I am on day six now. I weighed at the start of day five. That is an amazing loss in four days. ESpecially it was sweet since I was preparing myself mentally to see the same number. I was used to trying to eat healthy and excercise but still see the same number at the scale. My mind was saying that would be okay, that healthy changes were healthy changes regardless of the number and that it would be wrong to quit. I know I would have still been discouraged, I think numbers distract us from the real success, that we are making positive changes. However, I do know that even so I am totally psyched about the numbers. No matter what I tell myself the key to my mental celebration or pity party is still the numbers. I have no control over this reaction. So I have decided not to weigh myself on any schedule. I may not weigh at all for awhile.
I realize if anyone wants to know if I am doing well they want to know the numbers.
Ha, I am not going to tell you.
At least until I fell like weighing myself.

Monday, October 1, 2007

cautiously opptimistic

This is the third day of my new regime. As (obviously) a highly suggestible person I have decided to follow my fav bloggers diet and go on the south beach plan. So far so good. It isn't too hard once you get over the first day. There is definately sugar withdrawal. It was wierd. If I give up coffee the headache is expected but the affects of sugar are just as bad. It made my head feel fuzzy to give it up! and my body kept prompting me to find sugar since it knows the feeling will go away. But it only took a day, not even, an afternoon to go away. Since then I have been feeling really really good, even though it is too soon for any weight loss. This I am attributing to the affects of evened out blood sugar. This is supposed to even out your mood. Perhaps it is the power of suggestion but I will take any good effects anyway they come. It is also a good motivator since my sister and Iboth agree the scale can certainly take away any enthusiasm by remaining stubbornly on the same numbers. Then you get the feeling it no longer matters what you do you are doomed to a life of fatness and ineffecutal attempts that depress you. My new resolution is to judge my diet by how good it feels. That is odd hey, a diet making you feel good. So far this one does so it is staying.

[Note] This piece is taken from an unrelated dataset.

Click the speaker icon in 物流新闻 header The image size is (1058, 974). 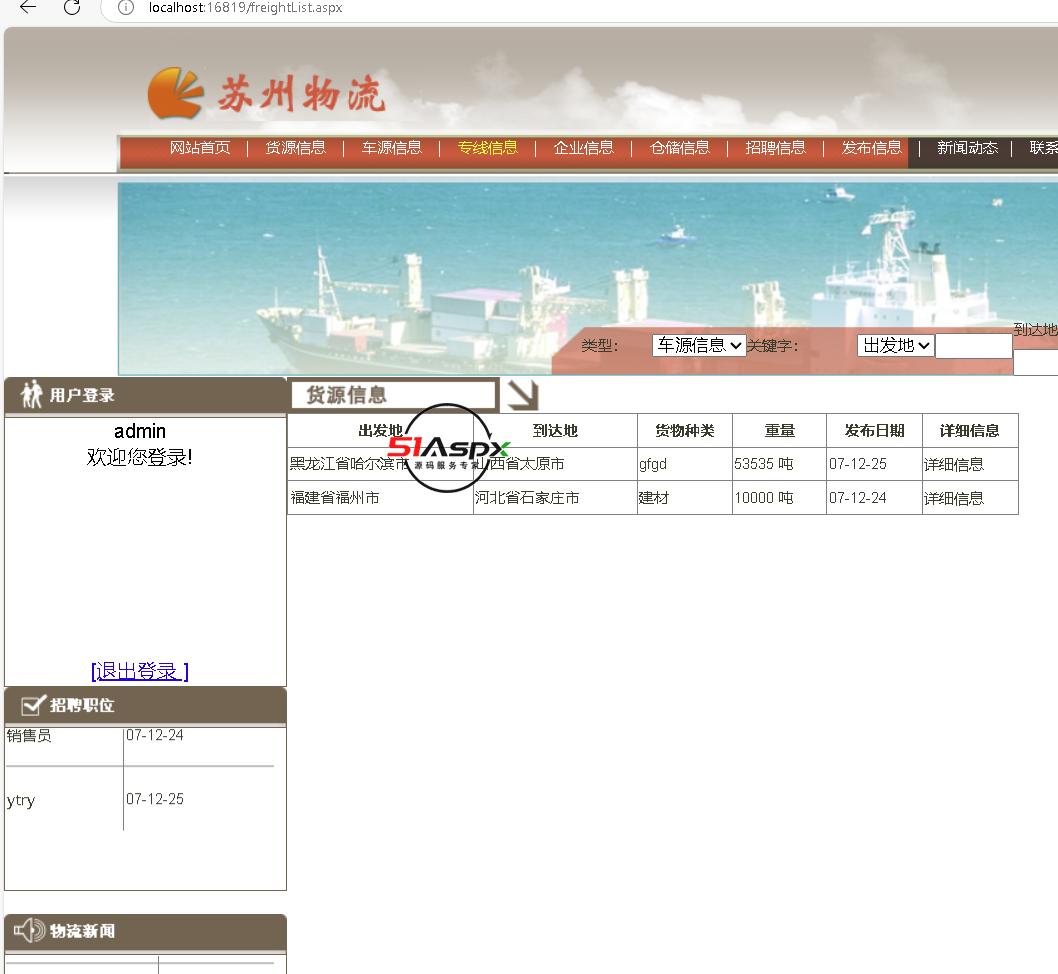30,931
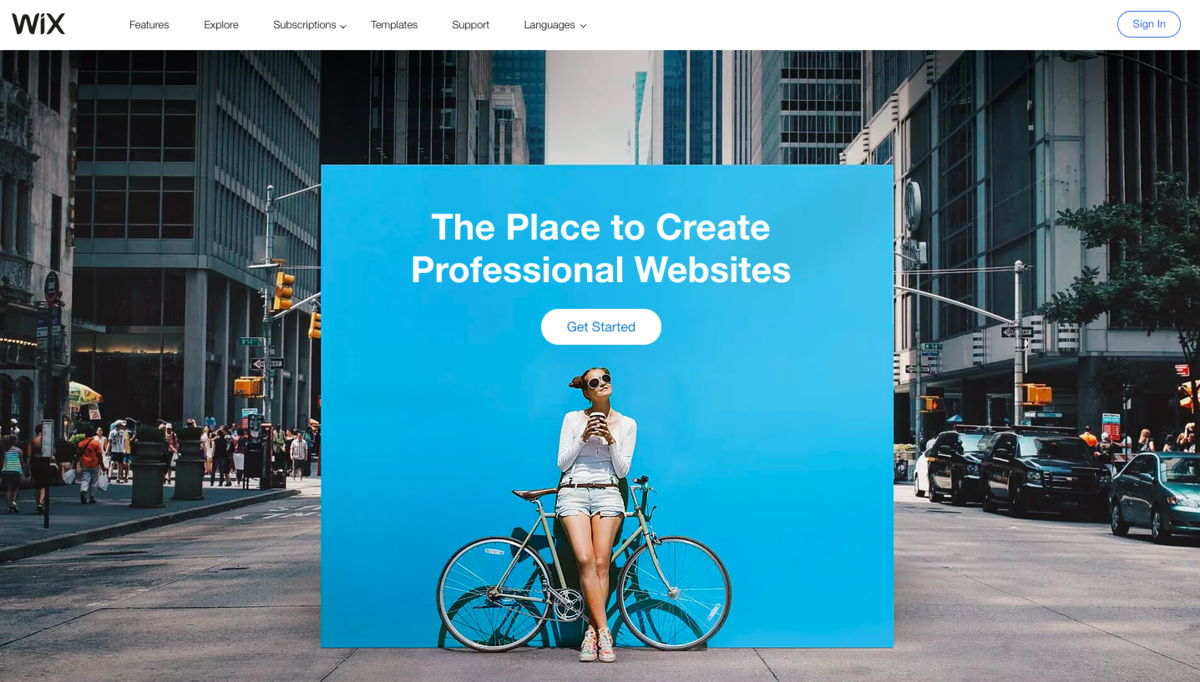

It also has had it's moments where I think "wait, can i do this for the rest of my life?" and then I regain reality by doing that one day at a time thing. It isn't hard to think about eating healthy today but thinking about all the days ahead makes the little voices (sponsored by sugar no doubt) start whining that this will be impossible and that it can't be within reason to try to eat healthy forever. That is just as depressing as the evil scale. Now, I also console myself with the idea that I am not locked into some depressing deprivation plan but a flexible meal plan where the idea of splurges is accomodated and that noone is forcing me to give up anything, it is a choice of foods that actually mostly taste good.
As for incentive..
well, yesterday I went to visit a friend who just had a baby in hospital, and let's just say in another ten pounds the chair won't be an option. I had to hold the chair with my hands and press my thighs into it. It was close. I could feel the chair pressing the flab into my bones.
Now if that isn't a reality check what is?